I tried to link them by doing this :

So cutstudio is installed 

So ive copied the 

:CSAIPin_e 

:CutStudioPlugin_e 


Into: 

program files : Adobe: Adobe Illustrator CS5 : PLug in 

And i was told by the notepad to paste it here although is this really the correct place? 

In this 'plugin' section I have the following folders: 

-extensions 
-illustrator formats 
-photoshop effects 
-photosgop formats 
-tools 
-Illustrator filters 
-illustrator UI 
-Photoshop Filters 
-text Filters 

Where am I to paste the 2 files please? 
Is there anything else i need to do?

Currently, doing this gives me an error and cutstudio plug in cannot be seen in 'window' option.

It's Windows Xp Home as well.

many thanks


----------



## Corel Whisperer (Sep 1, 2010)

What happened when you tried the suggested fixes in your other post?


----------



## simpson7647 (Dec 29, 2010)

i tried the above and illustrator opened with errors.

Do you think im pasting it in the right part?

thanks


----------



## miktoxic (Feb 21, 2008)

where did you get this cutstudio software? did you buy the cutter and it's software new from a dealer? first off i thought the windows version had the standalone software of custudio without having to install plugins to illustrator? second does roland make drivers or plugins for cs5?

i use it on my mac so the installation of the plugins etc. might be different when doing in on a windows machine.

i'm thinking you don't need the plugin. just save your file in illustrator as an .eps (?) and import or place into cutstudio.

the plugin is for those of us who can't run the standalone program.


----------



## Corel Whisperer (Sep 1, 2010)

miktoxic said:


> where did you get this cutstudio software? did you buy the cutter and it's software new from a dealer? first off i thought the windows version had the standalone software of custudio without having to install plugins to illustrator? second does roland make drivers or plugins for cs5?
> 
> i use it on my mac so the installation of the plugins etc. might be different when doing in on a windows machine.
> 
> ...


CutStudio can be used by itself without the plugin. 

I did ask the OP if they had downloaded the correct plugin.

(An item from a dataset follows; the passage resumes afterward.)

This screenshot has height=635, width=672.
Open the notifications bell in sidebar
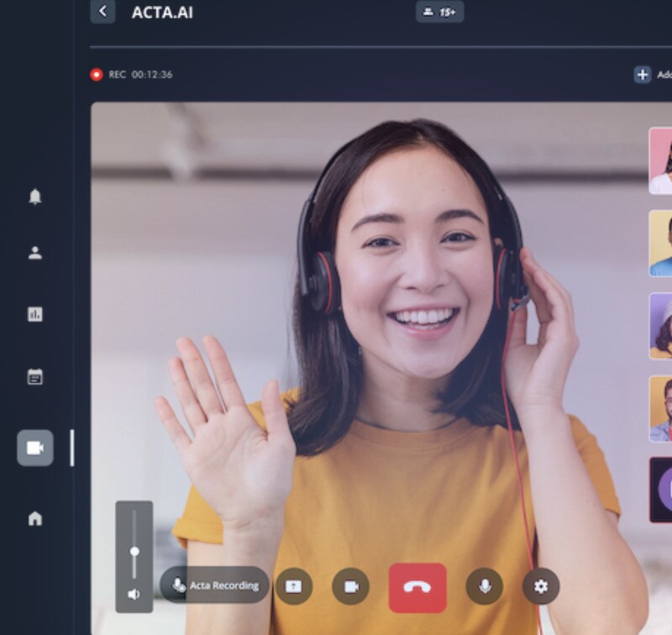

They have two topics going now.


----------



## dcurtisroland (Jun 5, 2007)

You can also save your design out of CS5 as .AI or .EPS as version 8 and import into CutStudio until you get the plugin working. You might also try copy/paste from one to the other. There's a "readme.txt" file that gives instructions for installing the plugin.

-Dana


----------



## simpson7647 (Dec 29, 2010)

Thanks all for the reply.

Corel, i tried 2, one i was sure was for the cs5 version.
Does anyone have a link for the plug in for illustrator cs5 and ill give it another go.

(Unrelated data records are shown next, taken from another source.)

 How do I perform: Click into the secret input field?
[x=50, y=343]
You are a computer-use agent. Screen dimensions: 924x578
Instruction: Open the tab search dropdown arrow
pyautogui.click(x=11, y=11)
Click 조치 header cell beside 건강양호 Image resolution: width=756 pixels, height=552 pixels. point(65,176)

'i'm thinking you don't need the plugin. just save your file in illustrator as an .eps (?) and import or place into cutstudio.' 
That can be dne milk although i would rather use the plug in if possible.

Dcurt, that's exactly as ive been doing and it works so if I cant get the plug -in working, guess that way will have to do


----------



## Corel Whisperer (Sep 1, 2010)

cutting


----------



## miktoxic (Feb 21, 2008)

why would you want to on ly use the plugin when the standalone cutstudio gives you so many more options? all the plugin does is make it possible to send the data to the cutter from within illy. 

you're looking at this the wrong way. you should be happy to have cutstudio.


----------



## Corel Whisperer (Sep 1, 2010)

simpson7647 said:


> i tried the above and illustrator opened with errors.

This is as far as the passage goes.